Sir, we are grateful to Drs. Li, Xia and Li for their interest in our article [1] and their knowledgeable insights [2]. Addressing each of the points they raise, the aim of our retrospective study was to evaluate if radiomic features of anal squamous cell carcinoma (ASCC) extracted from baseline FDG PET-CT could be predictive of tumour progression. There is currently no single, widely accepted definition of key outcome measures in anal cancer, such as time to progression (TTP) and progression-free survival (PFS) [3]. With the definitions provided by Drs. Li, Xia and Li, they are correct that we were strictly interested in TTP rather than PFS, as we regarded patients with an alternative cause of death to ASCC and no evidence of tumour progression at this point as ‘censored’ rather than an ‘event’. We believe that our paper makes the outcome definition clear to the reader, and that there should therefore be no ambiguity regarding the model predictions, irrespective of the terminology used.

Splitting data into independent cohorts for training and testing purposes is widely performed to validate machine-learning models. As noted, by Drs.

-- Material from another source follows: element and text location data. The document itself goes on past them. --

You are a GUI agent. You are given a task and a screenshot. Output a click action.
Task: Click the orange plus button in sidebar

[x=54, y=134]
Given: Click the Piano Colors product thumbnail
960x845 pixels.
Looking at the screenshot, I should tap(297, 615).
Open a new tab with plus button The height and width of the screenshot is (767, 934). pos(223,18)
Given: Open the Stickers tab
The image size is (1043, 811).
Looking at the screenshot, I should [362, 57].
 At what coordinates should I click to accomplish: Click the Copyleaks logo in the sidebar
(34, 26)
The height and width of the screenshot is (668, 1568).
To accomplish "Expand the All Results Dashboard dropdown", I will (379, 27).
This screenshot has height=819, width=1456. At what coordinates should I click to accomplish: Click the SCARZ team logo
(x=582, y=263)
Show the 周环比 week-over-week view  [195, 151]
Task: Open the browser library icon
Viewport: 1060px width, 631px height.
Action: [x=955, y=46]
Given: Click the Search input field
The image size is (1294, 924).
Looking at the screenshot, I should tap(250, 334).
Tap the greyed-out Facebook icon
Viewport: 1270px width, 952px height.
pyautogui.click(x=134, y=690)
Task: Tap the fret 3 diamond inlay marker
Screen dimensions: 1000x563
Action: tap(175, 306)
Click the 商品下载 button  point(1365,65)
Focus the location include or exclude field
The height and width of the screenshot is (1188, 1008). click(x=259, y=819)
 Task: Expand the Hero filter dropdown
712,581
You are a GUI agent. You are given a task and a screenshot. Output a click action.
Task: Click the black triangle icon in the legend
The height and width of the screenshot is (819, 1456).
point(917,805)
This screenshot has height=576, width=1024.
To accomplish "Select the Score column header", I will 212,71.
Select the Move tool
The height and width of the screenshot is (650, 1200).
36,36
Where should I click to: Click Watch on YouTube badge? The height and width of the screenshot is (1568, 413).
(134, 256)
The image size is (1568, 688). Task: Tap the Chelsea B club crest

Li, Xia and Li, our randomised splitting procedure resulted in training and validation cohorts which were homogeneous with respect to a number of standard clinical features. Importantly, we did not split the cohorts according to radiomic feature values, and consequently, results for models B and C are not impacted by this approach. If anything, it may have ensured that the finding regarding the independent value of radiomic features (relative to clinical features) is more robust. We fully recognise that our approach does not ensure generalisability of our model and have carefully avoided claiming so in the paper. For this, we would need the potential heterogeneity offered by an external site. However, as we stated in the discussion, we accept this as a study limitation and encourage future external validation and multi-centre collaborative studies which could greatly improve predictive models in ASCC.

Differences in the area under the receiver operating characteristic curve between testing and validation cohorts were more stable with the addition of the clinical features. However, the stability was similar in model A (clinical features alone) and model C (combined radiomic and clinical features). Model B (radiomic features alone) was more unstable than the other models, and so, the radiomic features are evidently less stable compared to the established clinical features. Nonetheless, we have shown the potential of radiomic features to help improve prediction of progression in ASCC and future studies performed across multiple centres with larger combined populations may help to improve this and allow the identification of stable radiomic features that can be incorporated into routine clinical use.